Poetry & Prose

winter ruptures, spring remedies

My senses have been failing me; they are hijacked by the past. In my heart, I shiver as snow falls onto my delicately calloused palms, and trains make the air hum. There is a film playing beneath a purple sky, and I can smell freshly baked cookies, I can hear the hymns of your soft Indian language that rounds its As into Os. In my heart, you. Here I have long made a home for you, but you are suddenly absent. Nothing is mine anymore, only the ghosts of what you used to call yours. My bones threaten to press their silhouettes against my skin, I am fading away. I cannot bear to lay like I used to, as the you-shaped space sears into the contours of my body with an everlasting sting.

Can my body be molded into the words we used to share? The words you used to select so carefully? Perhaps you and I are no longer, but can “enamored” and “found” lay against each other for the night? What happened to the people who fell in love with each other’s words, with the hushed whispers of our voices over the phone?

“Where is home now?” I ask. The forced eviction leaves my body feeling stranded in its own land… “Where can I take shelter in a world of fleeting goodbyes?” In the space we shared within my heart, I knock on the door; you come to the window and look right through me. I never knew you’d exist so loudly here against my will, every chorus of laughter making me choke on my own breath. In the world we once called ours, the paint peels, dust collects, spiders begin to crawl. Glass fractures, falling shards making incisions on my heart. My hand rests stoically at my chest, as it ponders ripping this pulsating weight out of my body, tearing the seams of my skin, leaving a bloody trail as it spreads its tainted chambers across the sky as a warning sign for all those who lose themselves in love.

But perhaps one day I will cease to search for answers in relation to you, perhaps I will look inwards. Perhaps my tears will become my nourishment, perhaps they will make flowers grow through this winter snow. Perhaps my cries are the reservoir for the impending April rains, perhaps water will finally be my change. Perhaps in May the sky will blush pink, the color I love, the way you used to make me feel. But this time, perhaps you will not be the source of that warmth, but my own heart, spirit, soul, singing, and nurtured by how I have worked through all this pain. 

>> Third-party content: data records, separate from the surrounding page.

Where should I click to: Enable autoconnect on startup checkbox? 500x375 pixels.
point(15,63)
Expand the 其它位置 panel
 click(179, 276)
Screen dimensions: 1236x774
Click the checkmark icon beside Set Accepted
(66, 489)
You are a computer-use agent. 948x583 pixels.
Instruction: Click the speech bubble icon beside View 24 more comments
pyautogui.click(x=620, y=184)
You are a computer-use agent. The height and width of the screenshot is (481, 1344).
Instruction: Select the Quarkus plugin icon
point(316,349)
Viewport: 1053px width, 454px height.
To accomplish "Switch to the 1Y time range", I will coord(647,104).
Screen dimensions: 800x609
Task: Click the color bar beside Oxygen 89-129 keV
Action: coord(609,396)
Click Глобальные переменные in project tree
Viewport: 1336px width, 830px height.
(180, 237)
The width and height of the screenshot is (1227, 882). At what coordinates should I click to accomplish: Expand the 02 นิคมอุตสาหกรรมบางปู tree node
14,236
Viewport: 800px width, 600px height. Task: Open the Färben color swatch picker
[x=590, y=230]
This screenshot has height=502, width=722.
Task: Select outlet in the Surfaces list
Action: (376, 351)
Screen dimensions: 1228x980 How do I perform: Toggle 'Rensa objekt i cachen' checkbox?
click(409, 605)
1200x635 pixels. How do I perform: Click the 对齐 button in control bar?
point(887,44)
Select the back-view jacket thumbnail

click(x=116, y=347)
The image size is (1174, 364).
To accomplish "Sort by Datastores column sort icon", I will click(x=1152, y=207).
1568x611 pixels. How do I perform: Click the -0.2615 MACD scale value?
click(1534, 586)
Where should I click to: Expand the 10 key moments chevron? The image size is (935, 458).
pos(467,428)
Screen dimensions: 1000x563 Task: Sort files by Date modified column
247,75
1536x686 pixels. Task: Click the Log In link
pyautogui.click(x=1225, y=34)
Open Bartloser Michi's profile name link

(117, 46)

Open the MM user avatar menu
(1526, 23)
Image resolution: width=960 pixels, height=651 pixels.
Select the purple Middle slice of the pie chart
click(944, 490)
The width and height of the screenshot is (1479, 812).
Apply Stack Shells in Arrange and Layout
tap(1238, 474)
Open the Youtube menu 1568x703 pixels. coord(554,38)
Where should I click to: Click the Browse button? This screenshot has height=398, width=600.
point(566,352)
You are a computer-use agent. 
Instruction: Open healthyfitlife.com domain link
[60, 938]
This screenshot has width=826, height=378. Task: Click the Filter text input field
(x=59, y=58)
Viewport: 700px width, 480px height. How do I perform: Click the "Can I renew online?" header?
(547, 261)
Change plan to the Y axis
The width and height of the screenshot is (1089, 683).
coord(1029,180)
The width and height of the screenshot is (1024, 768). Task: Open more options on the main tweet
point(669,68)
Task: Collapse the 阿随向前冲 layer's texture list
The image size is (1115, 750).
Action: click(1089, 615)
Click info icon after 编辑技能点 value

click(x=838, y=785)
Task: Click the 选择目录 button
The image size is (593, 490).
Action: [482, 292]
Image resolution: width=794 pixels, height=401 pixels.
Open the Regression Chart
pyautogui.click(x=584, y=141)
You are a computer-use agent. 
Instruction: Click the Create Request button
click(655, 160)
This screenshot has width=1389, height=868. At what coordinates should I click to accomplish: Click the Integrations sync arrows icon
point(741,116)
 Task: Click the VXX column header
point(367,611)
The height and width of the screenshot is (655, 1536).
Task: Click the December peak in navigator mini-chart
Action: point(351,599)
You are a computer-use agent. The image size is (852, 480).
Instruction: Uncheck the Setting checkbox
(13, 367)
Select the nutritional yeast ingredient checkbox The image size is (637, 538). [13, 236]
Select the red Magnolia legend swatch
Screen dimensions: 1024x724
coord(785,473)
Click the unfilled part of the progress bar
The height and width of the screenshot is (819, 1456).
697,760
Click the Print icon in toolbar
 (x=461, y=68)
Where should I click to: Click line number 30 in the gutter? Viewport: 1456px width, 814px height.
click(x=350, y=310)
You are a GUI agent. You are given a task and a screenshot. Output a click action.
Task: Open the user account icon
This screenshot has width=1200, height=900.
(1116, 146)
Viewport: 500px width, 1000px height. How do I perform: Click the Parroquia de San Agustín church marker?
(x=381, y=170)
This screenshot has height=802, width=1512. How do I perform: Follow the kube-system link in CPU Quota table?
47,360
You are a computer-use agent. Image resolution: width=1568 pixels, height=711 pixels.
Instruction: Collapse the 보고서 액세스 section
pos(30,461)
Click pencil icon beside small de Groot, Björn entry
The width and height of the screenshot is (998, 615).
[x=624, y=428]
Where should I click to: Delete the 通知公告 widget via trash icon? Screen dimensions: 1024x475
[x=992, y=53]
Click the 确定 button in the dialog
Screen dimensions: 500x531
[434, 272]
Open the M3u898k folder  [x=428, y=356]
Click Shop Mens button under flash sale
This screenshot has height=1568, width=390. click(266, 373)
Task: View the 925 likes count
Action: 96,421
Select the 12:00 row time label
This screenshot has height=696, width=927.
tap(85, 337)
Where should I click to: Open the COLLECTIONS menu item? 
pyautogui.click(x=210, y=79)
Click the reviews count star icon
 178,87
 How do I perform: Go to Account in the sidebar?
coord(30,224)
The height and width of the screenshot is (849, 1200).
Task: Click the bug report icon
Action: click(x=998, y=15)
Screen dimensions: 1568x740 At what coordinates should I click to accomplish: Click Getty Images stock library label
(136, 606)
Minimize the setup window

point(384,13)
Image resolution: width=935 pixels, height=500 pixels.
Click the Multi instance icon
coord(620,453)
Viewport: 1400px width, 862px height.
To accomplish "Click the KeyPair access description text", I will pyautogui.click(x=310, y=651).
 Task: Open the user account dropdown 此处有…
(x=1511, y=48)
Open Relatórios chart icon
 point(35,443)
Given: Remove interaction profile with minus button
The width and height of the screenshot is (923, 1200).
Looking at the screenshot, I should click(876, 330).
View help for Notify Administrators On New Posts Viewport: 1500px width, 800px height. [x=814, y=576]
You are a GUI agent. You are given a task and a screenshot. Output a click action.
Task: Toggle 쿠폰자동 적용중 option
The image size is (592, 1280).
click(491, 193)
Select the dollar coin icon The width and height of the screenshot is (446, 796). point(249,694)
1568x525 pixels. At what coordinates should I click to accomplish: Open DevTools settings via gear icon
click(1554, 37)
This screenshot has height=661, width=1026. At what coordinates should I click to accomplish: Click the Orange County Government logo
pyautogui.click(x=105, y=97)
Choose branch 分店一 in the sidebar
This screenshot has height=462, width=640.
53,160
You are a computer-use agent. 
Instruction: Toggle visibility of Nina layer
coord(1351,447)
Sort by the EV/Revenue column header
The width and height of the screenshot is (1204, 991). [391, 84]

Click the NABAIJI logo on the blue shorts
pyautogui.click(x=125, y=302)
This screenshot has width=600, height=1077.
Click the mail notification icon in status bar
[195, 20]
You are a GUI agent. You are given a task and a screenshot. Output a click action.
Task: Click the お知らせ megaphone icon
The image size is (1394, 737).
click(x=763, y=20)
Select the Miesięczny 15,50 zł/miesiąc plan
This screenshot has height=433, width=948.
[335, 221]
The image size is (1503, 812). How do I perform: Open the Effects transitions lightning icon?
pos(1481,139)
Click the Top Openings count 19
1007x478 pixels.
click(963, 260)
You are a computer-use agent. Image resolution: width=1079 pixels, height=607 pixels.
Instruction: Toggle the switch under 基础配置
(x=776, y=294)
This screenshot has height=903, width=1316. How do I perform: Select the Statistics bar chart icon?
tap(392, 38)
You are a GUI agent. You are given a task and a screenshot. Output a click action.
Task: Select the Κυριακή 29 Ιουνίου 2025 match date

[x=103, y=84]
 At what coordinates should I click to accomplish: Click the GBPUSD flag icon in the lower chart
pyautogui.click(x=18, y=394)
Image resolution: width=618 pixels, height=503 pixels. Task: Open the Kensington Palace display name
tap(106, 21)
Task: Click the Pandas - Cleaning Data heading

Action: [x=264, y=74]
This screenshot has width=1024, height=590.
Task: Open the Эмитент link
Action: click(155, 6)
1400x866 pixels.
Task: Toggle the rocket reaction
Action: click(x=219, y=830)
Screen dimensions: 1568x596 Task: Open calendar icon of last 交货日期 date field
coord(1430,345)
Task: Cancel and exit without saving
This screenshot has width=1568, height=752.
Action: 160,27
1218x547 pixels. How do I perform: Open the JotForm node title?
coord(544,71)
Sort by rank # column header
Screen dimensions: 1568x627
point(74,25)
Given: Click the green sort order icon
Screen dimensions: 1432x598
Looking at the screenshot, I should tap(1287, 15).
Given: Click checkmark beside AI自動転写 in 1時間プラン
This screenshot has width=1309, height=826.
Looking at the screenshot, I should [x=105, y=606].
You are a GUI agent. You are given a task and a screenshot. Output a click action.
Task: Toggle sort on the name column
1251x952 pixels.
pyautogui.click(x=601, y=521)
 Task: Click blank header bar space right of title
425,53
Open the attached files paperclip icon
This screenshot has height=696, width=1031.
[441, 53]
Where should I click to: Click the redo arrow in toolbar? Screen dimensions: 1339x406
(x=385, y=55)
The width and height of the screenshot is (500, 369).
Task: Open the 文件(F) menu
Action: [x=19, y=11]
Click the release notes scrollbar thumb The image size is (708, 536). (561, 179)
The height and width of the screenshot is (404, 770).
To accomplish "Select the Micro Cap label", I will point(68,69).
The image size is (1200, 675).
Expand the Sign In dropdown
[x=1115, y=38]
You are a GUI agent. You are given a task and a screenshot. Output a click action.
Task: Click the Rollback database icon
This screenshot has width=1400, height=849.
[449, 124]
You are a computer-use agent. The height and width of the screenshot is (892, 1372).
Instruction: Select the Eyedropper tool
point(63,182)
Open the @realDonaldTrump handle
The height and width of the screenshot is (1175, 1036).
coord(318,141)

To those lost in love: know that when your person walks out of your life, no matter the reason, your body turns inside out. Your inner struggles feel more tangible as your physical presence begins to fade. It’s very easy to channel anger at people, at the people who are tied to your pain. But right now, who I resist most is myself. When my intrusive thoughts are a noose around my neck, when my eyes project caliginous tones on innocent skies, I know I must resist myself and the destructive reactions that can compromise both my mind and my body. Resistance can become resilience if we simply take time to step out of our outlines, to truly admire the scars, to understand the poetry of a sadness that grows familiar. It is only as of late that I have felt more in control, and it is only as of late that I have begun to recognize strength through my loneliness and the power of my reactions, both destructive and formative. 

Our bodies are so malleable, there is beauty in the marks past lovers leave, even after they have left. Scars of a love unraveled remind us of the love we had to give, and how it’s never really lost… just recycled in a different place within us, making flowers grow through snow. Our bodies are ever-growing repositories of the souls we have touched, and all those we have yet to meet. My world as I knew it fractured viciously in February, and I thought I had lost myself forever. Yet here I am, excited by the smallest joys and loving more sincerely than ever before. The most revolutionary thing of all is the way the body can heal on its own, and learn how to be alone again, even when it was fused with another for so long.

Still, to speed up the process, I can’t help but ask: we fell in love during a pandemic, so can we get an inoculation for broken hearts?